Despite the risk management strategies in place, some accidents are inevitable. And in most cases, victims will hold you liable under the premises liability law, as long as they were at your premises legally. 

So, What is a Premises Liability Accident?

One of the business owner’s responsibilities is to make sure their customers are safe when visiting their premises.

That said, if a customer or visitor sustains injuries within your business premises, they may file a premises liability lawsuit against you seeking damages for injuries sustained. 

In most cases, premises liability lawsuits are filed with the help of a personal injury lawyer such as Rockford. Whether the injuries result from construction site negligence or slip and fall accident, an attorney handles settlement negotiations and even represents the victim in court to ensure they recover the highest compensation possible. 

How to Prevent Expensive Premises Liability Accidents

While accidents are inevitable, preventive measures can save you from expensive potential lawsuits. Additionally, maintaining high levels of safety and security at your premises would make it hard for the claimant to make a strong case and prove liability to your business. 

An excellent way to keep your premises safe is by carrying out inspections regularly to identify conditions that may result in an accident, so you can rectify them in time. 

Additionally, you might want to install surveillance cameras to help monitor your premises. Besides helping you ensure safety, surveillance cameras can help provide evidence, and you can use them to resolve a claim. 

Other preventive measures you can take include:

  • Putting warning signs 
  • Ensuring that no one is walking on wet floors 
  • Avoiding the use of defective equipment

What to Do in Case of a Premises Liability Lawsuit?

No matter what you do to ensure that your business premise is safe and secure for everyone, it is impossible to completely eliminate the likelihood of an accident. When a premises liability lawsuit or claim is filed against you, the primary topic is money. 

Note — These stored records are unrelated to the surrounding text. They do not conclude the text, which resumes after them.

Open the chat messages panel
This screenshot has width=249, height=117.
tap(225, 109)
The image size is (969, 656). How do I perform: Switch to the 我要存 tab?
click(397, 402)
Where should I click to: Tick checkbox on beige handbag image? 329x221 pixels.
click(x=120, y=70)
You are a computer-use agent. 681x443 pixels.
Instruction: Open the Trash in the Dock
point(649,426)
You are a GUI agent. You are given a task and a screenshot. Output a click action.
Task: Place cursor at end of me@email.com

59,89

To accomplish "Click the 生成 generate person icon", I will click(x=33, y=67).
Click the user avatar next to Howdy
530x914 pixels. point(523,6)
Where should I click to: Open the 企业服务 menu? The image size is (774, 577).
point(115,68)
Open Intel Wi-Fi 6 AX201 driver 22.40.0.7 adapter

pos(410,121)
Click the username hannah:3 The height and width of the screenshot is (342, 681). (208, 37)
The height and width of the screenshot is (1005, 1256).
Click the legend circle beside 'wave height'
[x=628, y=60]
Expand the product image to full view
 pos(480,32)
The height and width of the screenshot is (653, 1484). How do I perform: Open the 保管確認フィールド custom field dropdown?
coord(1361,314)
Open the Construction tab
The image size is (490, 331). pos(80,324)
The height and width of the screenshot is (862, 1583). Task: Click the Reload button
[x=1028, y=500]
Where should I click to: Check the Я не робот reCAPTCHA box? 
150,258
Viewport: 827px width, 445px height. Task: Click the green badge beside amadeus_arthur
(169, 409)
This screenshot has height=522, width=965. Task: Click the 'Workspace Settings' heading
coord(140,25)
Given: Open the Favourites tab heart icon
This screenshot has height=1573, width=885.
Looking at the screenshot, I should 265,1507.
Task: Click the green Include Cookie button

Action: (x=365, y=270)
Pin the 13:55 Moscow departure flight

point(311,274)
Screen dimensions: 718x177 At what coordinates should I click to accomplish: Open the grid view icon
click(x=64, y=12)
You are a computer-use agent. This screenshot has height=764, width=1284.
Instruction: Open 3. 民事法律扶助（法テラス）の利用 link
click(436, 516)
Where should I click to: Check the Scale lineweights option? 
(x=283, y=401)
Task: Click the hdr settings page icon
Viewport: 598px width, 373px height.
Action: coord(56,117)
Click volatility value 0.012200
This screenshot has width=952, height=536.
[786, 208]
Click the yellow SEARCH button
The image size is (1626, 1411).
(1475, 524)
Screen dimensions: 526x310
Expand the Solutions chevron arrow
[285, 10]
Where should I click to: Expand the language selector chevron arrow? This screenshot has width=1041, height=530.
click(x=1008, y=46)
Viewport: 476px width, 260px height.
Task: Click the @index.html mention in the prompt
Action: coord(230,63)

In almost all cases, the injured party and their lawyer will be looking to recover the maximum amount of compensation possible. Therefore, you must take the right steps to protect your new business from substantial financial damage.

Here are some tips to help you save substantially while the victim gains.

Seek Legal Advice 

If you do not have a business attorney, this would be the best time to hire one to help during settlement negotiation and possible trial. Not just a lawyer will get the job done, but getting a professional personal injury lawyer is very important.

A personal injury lawyer is in a better position to negotiate on your behalf without making the victim feel short-changed. 

Contact Your Insurance Company

In most states, you will be required to have an insurance policy for your startup. When a lawsuit is filed against you due to an accident, most insurance companies will require you to notify them as soon as possible, usually within a few days following the accident.

You must fulfil the specific requirements set forth by your insurer to avoid incurring additional business costs.

Reaching an Agreement in Premises Liability Lawsuit

When someone suffers injuries on your premises, it is always a good idea to settle the matter out of court, especially if the case is valid.

While this is a cost-effective way of resolving disputes, settlement negotiation offers an opportunity to explore other possible forms of compensation besides cash. Whatever you offer, make sure that the other party does not get less than they deserve. 

Have The Agreement Signed By Both Parties

After settlement negotiations, the victim may at times have a change of mind and decide to sue the at-fault party. If that happens, your chances of stopping them are minimal, especially if the settlement offer involves a verbal agreement. 

Having the agreement written on paper and signed by both parties is a good way to protect your business. That is because a written contract is legally binding and enforceable.